Many Italian delicatessens sell freshly made dough balls, large enough for one or two pizzas, for a fraction of the price of a prepared pie. Rolling out a pizza round on a flat surface with a little flour is not advanced algebra. For the rolling pin impaired, any large multi-grain flatbread, such as a wrap or tortilla grande, can be used too. Do not use plastic-wrapped, pre-baked pie crusts, ever – they’re worse than chain pizza.

Pizza crust thickness is one of those arguments that never go away. Nonetheless, good crust is like a shoe model’s legs; they can’t be too thin. If the emphasis was bread, there would be no need for toppings. Roll out a thin crust, or buy something tortilla thin!

Cheese choices might include authentic mozzarella, provolone, fontina, and parmesan or any mix of these. If you are fond of single cheese pizza, parmesan doesn’t solo, unless you want a tomato praline. Parmesan should be added, like the basil and oregano, just as the pie comes from the oven. Never insult an herb with direct fire.

The tomato sauce is also an exercise in simplicity. A good marinara sauce is made from a pound of peeled, crushed Roma tomatoes, with the liquid cooked down. When the tomatoes get saucy, add a half cup of sautéed garlic and onion, a splash (your call) of white wine or vermouth and some basil, parsley, and black pepper at the end. Salt if you must. You can use some combination of tomato paste and canned crap, but fresh pomodoro from your garden raises your kitchen game to another level. 

Refrigerate while the flavors blend and keep sauce on hand for other purposes, like lasagna – or any pasta for that matter. If you are fond of a little heat, a sprinkle of red pepper flakes makes the sauce “arrabiata.”  Every busy kitchen should have a basic tomato sauce in the cooler.

Another riff on homemade pizza uses cheese, dried tomatoes, and fresh basil instead of tomato sauce. You have to rehydrate the tomatoes in some liquid first. Wine and water make for a blessed combination. This simplest of pies is, indeed, an otherworldly treat for most famished tax deductions.

Irish Pizza Update

A cynic might see Irish pizza as an open-faced cheese and tomato sandwich.
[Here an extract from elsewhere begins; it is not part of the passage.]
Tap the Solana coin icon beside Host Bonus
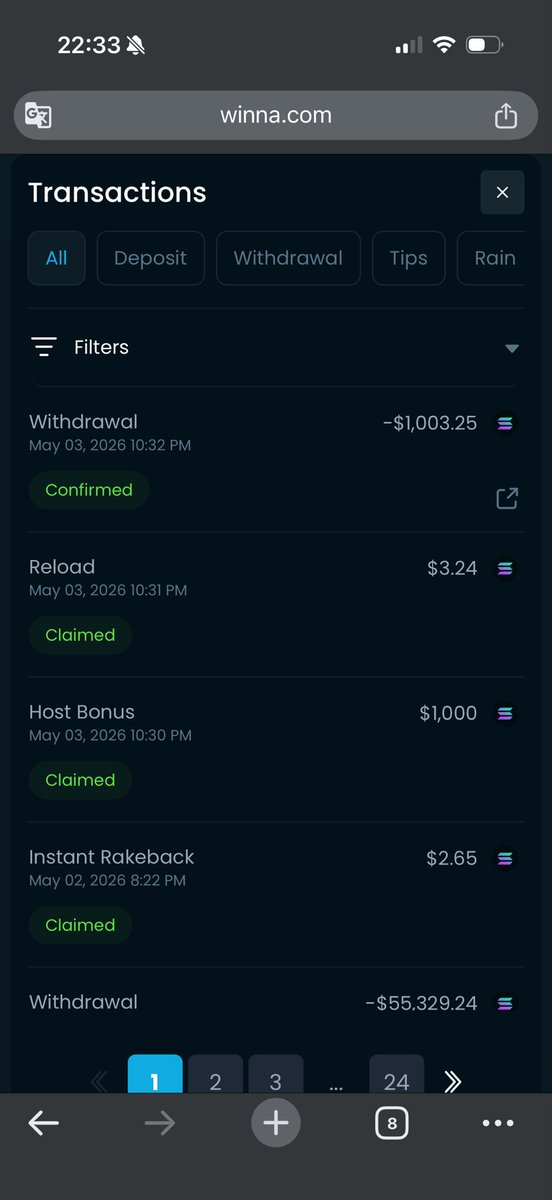Screen dimensions: 552x1200 [505, 713]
Done right, a kid will see it as a memory. Take a slice of good multi-grain, adorn with a square of cheddar and a slice of Brandywine tomato with a sprinkle of paprika. Toast bread bottom in a skillet with a smear of garlic butter and bubble the top under the broiler. If you are wary of too much dairy, olive oil works as well as butter. Cut diagonally into four triangles and rearrange like a star.

Children and the entire Japanese race appreciate the virtues of presentation. When you don’t have time to make a basic Italian pizza, Frances O’Grady’s Bronx Irish alternative will do. Any kid will love to help make, and devour, them both.

_______________________

G. Murphy Donovan usually writes about national security, military affairs, or politics. He is the second son of Frances O’ Grady.